BOOK: Danza de dragones
7.55Mb size Format: txt, pdf, ePub

—Skahaz os espera, alteza.

—Hacedlo subir.

El Cabeza Afeitada llegó con dos de sus bestias de bronce. Uno llevaba máscara de halcón, y el otro, de chacal. Detrás del metal solo se veían los ojos.

—Esplendor, a última hora de la tarde de ayer se vio a Hizdahr entrando en la pirámide de Zhak. No salió hasta bien avanzada la noche.

—¿Cuántas pirámides ha visitado ya? —preguntó Dany.

—Once.

—¿Cuántos días han transcurrido desde el último asesinato?

—Veintiséis.

Los ojos del Cabeza Afeitada desbordaban rabia. Había sido idea suya que las bestias de bronce siguieran al pretendiente y tomaran buena nota de todo lo que hiciera.

—Hasta ahora, Hizdahr ha cumplido su promesa.

—¿Cómo lo ha hecho? Los Hijos de la Arpía han envainado los cuchillos, pero ¿por qué? ¿Porque el noble Hizdahr se lo ha pedido con buenos modales? Es uno de ellos, os lo digo yo. Por eso lo obedecen. Tal vez sea la mismísima Arpía.

—Si es que hay una Arpía.

Skahaz estaba convencido de que los Hijos de la Arpía tenían en algún lugar de Meereen un cabecilla de alta cuna, un general secreto que dirigía su ejército de sombras. Dany no pensaba lo mismo. Las bestias de bronce habían capturado a docenas de hijos de la arpía, y los supervivientes se dedicaban a escupir nombres después del interrogatorio brusco. Demasiados nombres para su gusto. Habría sido maravilloso que todos los asesinatos fueran obra de un único enemigo al que pudieran capturar y matar, pero Dany se temía que no era así.

«Mis enemigos son legión.»

—Hizdahr zo Loraq es un hombre persuasivo y tiene muchos amigos. También es rico. Puede que haya comprado la paz con oro, o tal vez ha convencido a otros nobles de que nuestro matrimonio es lo que más les conviene.

—Si no es la Arpía, sabe quién es. Me será fácil averiguar la verdad. Dadme permiso para interrogar a Hizdahr, y os traeré su confesión.

—No. No me fío de esas confesiones. Me habéis traído demasiadas, todas inútiles.

—Pero, esplendor…

—He dicho que no.

El ceño fruncido hizo todavía menos atractivo el rostro del Cabeza Afeitada.
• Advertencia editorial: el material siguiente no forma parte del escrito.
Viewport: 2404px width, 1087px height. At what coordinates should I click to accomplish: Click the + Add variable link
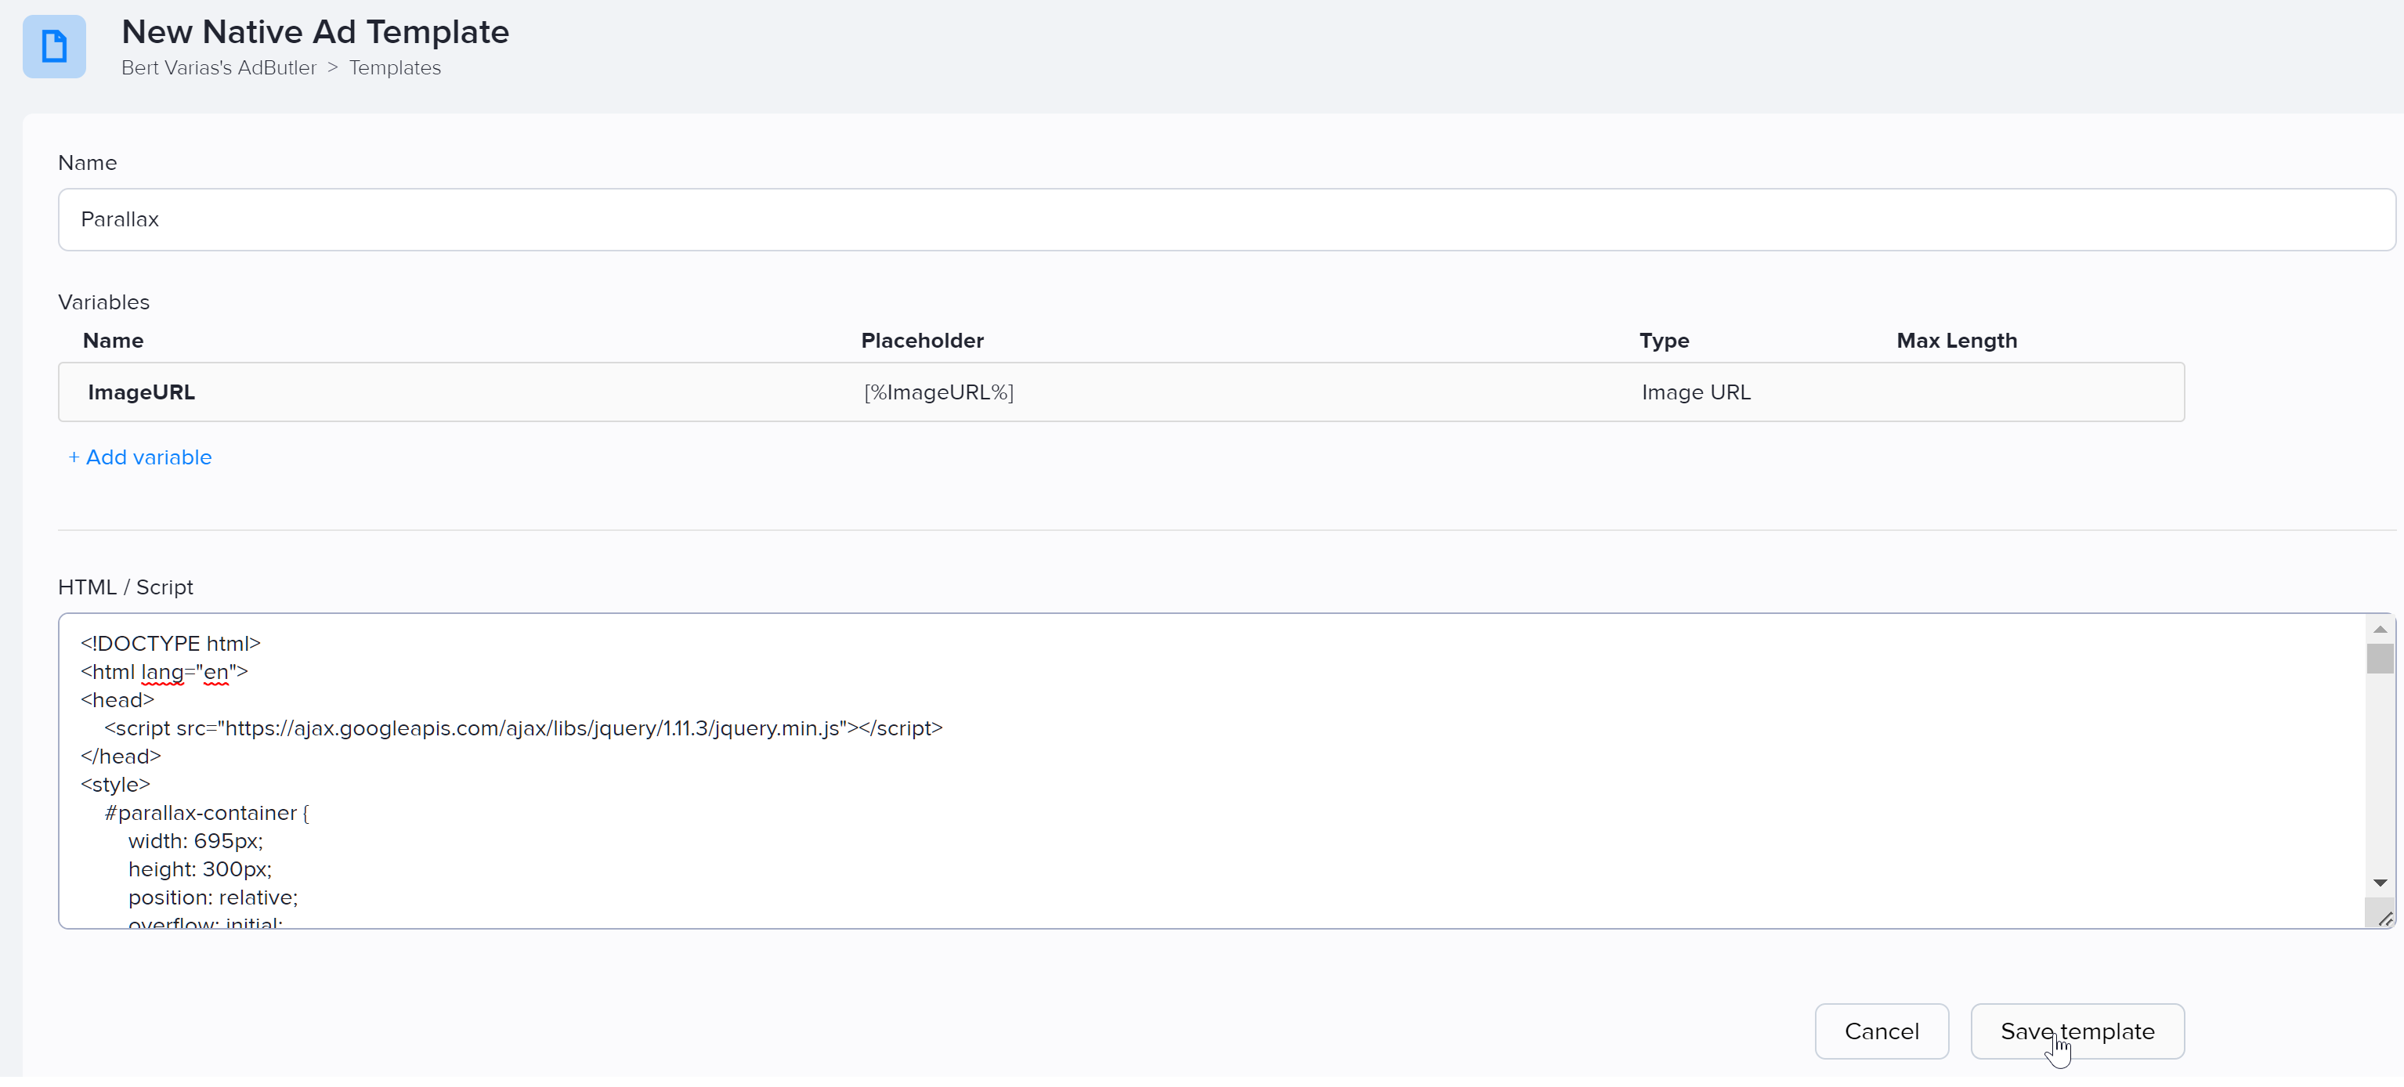[x=140, y=457]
—Cometéis un error. El gran amo Hizdahr toma a vuestra adoración por estúpida. ¿Queréis meter una serpiente en vuestra cama?

«Quiero meter a Daario en mi cama, pero lo he alejado de mí por tu bien y el de los tuyos.»
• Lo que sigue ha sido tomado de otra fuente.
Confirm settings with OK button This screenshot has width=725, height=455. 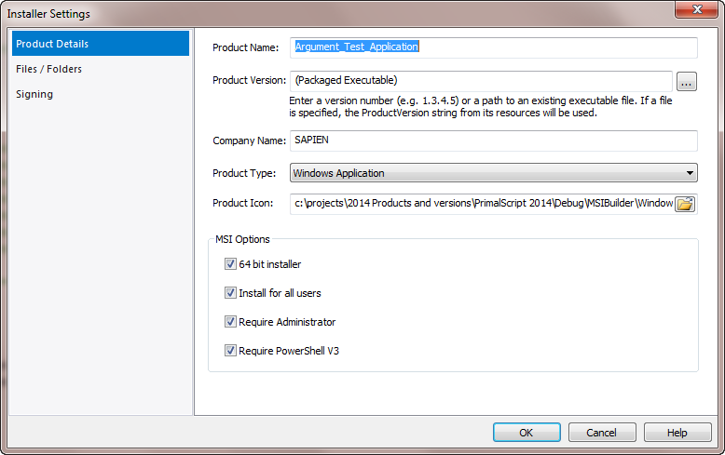point(527,433)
—Podéis seguir vigilando a Hizdahr zo Loraq, pero no quiero que le pase nada malo. ¿Entendido?

—No estoy sordo, magnificencia. Se hará como decís. —Skahaz se sacó un pergamino de la manga—. Vuestra adoración tiene que ver esto. Es una lista de los barcos meereenos que toman parte en el bloqueo y de sus capitanes. Todos son grandes amos.

Dany examinó el pergamino, que enumeraba todas las familias gobernantes de Meereen: Hazkar, Merreq, Quazzar, Zhak, Rhazdar, Ghazeen, Pahl… Hasta Reznak y Loraq.

—¿Qué queréis que haga con una lista de nombres?

—Todos esos hombres tienen parientes en la ciudad: hijos, hermanos, esposa, madre… Permitid que mis bestias de bronce los tomen prisioneros. Así podréis recuperar esos barcos.

—Permitir que las bestias de bronce entren en las pirámides sería una declaración de guerra sin cuartel dentro de la ciudad. Tengo que confiar en Hizdahr. Tengo que mantener viva la esperanza de paz.

Sostuvo el pergamino sobre una vela para que las llamas devoraran los nombres, pese al ceño fruncido de Skahaz.

Más tarde, cuando ser Barristan le dijo que su hermano Rhaegar habría estado orgulloso de ella, Dany recordó lo que le había dicho ser Jorah en Astapor: «Rhaegar luchó con valentía. Rhaegar luchó con nobleza. Y Rhaegar murió».

Cuando bajó a la sala de mármol violeta, la encontró casi desierta.

—¿Hoy no hay peticionarios? —preguntó a Reznak mo Reznak—. ¿Ningún sediento de justicia? ¿Nadie que pida plata por sus ovejas?

—No, adoración. La ciudad tiene miedo.

—No hay nada que temer.

Pero había mucho que temer, tal como descubrió aquella misma tarde. Cuando Miklaz y Kezmya, dos de sus jóvenes rehenes, estaban sirviéndole una sencilla ensalada de brotes de otoño y una sopa de jengibre, Irri se presentó para anunciarle que había llegado Galazza Galare con tres gracias azules del templo.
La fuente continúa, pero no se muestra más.